Stored data entries:

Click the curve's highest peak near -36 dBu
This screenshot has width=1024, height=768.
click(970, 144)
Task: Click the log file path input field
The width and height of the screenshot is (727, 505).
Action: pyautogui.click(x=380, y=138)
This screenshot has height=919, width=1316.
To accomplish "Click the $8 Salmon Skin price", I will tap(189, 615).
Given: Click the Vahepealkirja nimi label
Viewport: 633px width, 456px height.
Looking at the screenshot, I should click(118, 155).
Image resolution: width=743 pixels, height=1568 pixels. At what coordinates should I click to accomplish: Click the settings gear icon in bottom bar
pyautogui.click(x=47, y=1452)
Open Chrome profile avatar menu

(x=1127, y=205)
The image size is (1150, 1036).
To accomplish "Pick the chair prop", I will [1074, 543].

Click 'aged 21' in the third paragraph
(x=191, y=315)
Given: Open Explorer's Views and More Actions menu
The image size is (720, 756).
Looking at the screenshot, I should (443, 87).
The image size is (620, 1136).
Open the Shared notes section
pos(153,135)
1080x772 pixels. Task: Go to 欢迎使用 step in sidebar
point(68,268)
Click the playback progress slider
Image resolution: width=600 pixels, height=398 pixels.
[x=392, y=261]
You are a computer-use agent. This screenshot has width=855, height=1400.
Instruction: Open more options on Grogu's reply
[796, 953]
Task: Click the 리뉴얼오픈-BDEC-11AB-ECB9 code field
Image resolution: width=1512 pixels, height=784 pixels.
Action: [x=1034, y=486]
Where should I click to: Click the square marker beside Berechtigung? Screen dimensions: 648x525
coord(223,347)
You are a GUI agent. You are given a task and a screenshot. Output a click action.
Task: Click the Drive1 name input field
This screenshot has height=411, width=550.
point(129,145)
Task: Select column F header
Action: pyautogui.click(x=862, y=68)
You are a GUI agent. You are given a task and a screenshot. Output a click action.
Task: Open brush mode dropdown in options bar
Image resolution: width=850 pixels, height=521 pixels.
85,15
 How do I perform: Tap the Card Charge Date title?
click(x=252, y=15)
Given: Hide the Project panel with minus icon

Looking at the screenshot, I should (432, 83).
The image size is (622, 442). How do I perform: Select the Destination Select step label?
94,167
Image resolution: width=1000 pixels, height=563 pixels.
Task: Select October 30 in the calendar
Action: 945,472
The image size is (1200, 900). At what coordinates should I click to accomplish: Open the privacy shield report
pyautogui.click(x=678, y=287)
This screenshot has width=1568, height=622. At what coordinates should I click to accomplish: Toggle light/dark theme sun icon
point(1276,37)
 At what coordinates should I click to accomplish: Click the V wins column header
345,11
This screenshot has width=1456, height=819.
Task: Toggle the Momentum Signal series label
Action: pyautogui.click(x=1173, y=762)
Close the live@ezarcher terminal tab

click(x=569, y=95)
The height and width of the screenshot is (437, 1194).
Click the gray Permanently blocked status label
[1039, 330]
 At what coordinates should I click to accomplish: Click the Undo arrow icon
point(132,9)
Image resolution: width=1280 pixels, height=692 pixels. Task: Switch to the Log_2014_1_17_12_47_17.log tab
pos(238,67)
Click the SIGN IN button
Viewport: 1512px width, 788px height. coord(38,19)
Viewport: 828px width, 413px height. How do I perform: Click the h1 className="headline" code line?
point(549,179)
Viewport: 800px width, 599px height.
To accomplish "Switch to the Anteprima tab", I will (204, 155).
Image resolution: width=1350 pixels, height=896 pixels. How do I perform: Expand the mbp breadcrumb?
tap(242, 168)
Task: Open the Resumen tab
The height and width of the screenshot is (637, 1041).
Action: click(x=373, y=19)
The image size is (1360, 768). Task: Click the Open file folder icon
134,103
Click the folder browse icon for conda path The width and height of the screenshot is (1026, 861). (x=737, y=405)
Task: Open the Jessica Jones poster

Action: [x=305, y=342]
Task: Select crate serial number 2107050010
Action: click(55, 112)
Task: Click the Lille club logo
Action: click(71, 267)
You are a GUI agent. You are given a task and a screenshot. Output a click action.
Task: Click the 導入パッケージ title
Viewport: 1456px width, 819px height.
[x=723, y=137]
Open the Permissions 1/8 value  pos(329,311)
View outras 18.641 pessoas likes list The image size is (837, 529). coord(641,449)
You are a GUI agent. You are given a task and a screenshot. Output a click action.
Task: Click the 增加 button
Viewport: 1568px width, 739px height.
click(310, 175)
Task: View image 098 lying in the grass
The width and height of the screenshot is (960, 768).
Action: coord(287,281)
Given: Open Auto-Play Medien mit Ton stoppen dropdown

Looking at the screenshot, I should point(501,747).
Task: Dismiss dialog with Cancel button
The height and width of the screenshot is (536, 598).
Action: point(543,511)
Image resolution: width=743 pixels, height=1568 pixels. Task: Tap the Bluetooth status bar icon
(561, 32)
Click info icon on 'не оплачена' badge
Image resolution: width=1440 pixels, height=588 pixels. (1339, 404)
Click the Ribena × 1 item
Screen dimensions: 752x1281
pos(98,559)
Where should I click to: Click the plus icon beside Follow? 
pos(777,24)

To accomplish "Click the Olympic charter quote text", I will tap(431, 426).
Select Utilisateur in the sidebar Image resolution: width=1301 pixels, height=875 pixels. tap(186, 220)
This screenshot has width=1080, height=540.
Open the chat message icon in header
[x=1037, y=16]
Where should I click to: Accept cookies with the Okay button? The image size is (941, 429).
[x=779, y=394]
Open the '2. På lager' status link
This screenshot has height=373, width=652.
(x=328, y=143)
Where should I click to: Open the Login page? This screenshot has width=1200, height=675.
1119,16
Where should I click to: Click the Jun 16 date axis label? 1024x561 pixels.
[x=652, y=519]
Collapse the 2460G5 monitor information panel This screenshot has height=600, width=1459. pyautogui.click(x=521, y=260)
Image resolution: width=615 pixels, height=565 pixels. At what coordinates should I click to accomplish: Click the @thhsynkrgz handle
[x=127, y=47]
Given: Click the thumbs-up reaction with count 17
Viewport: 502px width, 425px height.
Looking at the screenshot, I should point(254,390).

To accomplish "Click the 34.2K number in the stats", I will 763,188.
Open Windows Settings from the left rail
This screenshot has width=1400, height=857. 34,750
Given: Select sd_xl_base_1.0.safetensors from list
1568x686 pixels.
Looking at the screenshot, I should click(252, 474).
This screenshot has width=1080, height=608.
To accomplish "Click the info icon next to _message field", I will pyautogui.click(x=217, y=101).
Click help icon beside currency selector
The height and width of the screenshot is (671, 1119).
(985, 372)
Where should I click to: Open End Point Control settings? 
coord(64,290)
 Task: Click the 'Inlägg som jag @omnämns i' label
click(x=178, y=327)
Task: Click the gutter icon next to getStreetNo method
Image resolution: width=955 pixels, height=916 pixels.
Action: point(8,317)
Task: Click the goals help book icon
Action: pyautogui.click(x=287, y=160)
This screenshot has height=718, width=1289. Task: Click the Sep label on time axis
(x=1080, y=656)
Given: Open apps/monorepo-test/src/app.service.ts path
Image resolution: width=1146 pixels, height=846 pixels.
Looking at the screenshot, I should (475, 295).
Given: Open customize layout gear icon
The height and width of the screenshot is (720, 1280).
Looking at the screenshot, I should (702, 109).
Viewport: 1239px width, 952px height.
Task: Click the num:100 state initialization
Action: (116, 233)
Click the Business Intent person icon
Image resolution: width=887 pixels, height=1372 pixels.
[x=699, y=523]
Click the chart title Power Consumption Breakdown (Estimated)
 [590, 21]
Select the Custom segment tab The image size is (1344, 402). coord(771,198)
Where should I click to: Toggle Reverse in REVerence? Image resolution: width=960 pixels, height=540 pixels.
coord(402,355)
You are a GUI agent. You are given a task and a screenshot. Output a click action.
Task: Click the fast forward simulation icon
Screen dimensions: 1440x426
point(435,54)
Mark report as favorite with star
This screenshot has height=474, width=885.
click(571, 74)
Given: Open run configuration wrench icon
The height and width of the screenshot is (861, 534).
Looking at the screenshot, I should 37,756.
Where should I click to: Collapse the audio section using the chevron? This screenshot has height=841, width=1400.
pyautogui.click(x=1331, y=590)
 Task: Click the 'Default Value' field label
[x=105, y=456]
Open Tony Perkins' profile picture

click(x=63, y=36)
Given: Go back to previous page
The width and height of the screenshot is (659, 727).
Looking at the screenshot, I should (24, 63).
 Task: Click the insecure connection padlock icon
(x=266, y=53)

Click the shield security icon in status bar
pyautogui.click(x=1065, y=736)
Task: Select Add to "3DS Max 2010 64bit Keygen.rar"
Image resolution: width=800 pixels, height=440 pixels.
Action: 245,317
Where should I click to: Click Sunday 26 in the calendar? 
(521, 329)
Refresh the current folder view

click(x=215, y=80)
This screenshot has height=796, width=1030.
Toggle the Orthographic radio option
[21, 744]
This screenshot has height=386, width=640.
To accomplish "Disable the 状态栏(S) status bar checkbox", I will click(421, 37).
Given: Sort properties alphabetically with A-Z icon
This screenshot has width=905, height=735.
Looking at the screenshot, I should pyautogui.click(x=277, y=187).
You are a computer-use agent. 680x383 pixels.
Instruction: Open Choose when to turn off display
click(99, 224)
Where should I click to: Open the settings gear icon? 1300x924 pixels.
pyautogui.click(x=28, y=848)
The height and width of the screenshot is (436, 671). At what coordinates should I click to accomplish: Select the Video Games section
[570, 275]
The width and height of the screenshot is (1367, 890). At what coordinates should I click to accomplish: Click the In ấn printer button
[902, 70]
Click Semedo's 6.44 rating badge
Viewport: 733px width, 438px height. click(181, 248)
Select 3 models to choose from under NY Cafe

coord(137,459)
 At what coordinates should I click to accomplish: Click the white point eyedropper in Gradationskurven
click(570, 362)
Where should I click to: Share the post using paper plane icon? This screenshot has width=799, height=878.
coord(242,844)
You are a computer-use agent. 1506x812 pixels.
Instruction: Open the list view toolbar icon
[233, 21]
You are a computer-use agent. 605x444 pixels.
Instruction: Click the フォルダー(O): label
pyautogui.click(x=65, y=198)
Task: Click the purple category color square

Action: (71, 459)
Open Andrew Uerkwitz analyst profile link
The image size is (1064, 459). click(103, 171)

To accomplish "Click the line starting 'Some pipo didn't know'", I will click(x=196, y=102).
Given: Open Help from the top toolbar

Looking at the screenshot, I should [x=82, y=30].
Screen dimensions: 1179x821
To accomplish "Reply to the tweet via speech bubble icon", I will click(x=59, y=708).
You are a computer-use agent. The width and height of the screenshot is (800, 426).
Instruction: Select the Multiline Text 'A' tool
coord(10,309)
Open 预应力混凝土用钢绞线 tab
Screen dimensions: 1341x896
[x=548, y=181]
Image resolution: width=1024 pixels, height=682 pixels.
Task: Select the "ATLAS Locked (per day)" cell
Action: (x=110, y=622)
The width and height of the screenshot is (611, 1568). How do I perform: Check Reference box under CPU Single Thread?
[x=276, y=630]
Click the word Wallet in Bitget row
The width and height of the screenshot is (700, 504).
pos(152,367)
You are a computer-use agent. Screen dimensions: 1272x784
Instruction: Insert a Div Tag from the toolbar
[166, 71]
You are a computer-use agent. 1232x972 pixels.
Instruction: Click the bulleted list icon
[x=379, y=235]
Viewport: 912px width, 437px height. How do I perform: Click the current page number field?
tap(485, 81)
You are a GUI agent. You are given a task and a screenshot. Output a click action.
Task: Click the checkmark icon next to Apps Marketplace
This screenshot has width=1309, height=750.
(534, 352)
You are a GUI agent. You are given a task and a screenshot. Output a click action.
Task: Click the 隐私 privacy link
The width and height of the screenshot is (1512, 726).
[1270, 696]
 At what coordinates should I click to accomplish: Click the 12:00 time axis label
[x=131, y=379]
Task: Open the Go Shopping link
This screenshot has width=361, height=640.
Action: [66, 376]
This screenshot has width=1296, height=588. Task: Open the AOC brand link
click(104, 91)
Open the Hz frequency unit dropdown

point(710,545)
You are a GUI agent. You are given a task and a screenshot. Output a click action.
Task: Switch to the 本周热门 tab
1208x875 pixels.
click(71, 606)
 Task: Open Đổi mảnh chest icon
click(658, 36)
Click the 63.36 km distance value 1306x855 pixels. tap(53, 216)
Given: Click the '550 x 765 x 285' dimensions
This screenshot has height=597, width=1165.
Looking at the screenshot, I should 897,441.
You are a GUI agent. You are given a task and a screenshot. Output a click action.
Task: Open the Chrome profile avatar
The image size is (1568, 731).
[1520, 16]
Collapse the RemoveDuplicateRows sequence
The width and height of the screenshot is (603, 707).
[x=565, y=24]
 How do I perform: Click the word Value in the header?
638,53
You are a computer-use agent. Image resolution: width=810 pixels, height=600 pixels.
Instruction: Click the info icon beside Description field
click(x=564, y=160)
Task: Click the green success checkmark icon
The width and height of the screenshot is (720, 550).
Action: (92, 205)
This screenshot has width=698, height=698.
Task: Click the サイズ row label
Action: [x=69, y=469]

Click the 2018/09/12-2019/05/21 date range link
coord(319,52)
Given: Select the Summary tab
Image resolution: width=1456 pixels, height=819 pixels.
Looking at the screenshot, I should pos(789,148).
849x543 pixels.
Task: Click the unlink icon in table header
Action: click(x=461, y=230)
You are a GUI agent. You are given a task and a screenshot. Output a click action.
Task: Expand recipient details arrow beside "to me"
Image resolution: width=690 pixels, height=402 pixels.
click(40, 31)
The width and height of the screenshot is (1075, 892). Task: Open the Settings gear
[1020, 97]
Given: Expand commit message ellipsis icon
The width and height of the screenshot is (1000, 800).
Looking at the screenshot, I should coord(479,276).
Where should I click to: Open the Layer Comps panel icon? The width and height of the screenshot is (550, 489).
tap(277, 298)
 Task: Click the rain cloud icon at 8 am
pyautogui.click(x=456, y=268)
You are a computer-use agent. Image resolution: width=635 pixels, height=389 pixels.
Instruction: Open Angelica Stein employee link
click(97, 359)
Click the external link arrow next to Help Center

__WHAT TO PRODUCE__
Start with the line above that contains "Task: Expand recipient" and stop after the line that contains "Given: Expand commit message ellipsis icon". Output those lines exactly, and only those.

__ANSWER TO THIS EXERCISE__
Task: Expand recipient details arrow beside "to me"
Image resolution: width=690 pixels, height=402 pixels.
click(40, 31)
The width and height of the screenshot is (1075, 892). Task: Open the Settings gear
[1020, 97]
Given: Expand commit message ellipsis icon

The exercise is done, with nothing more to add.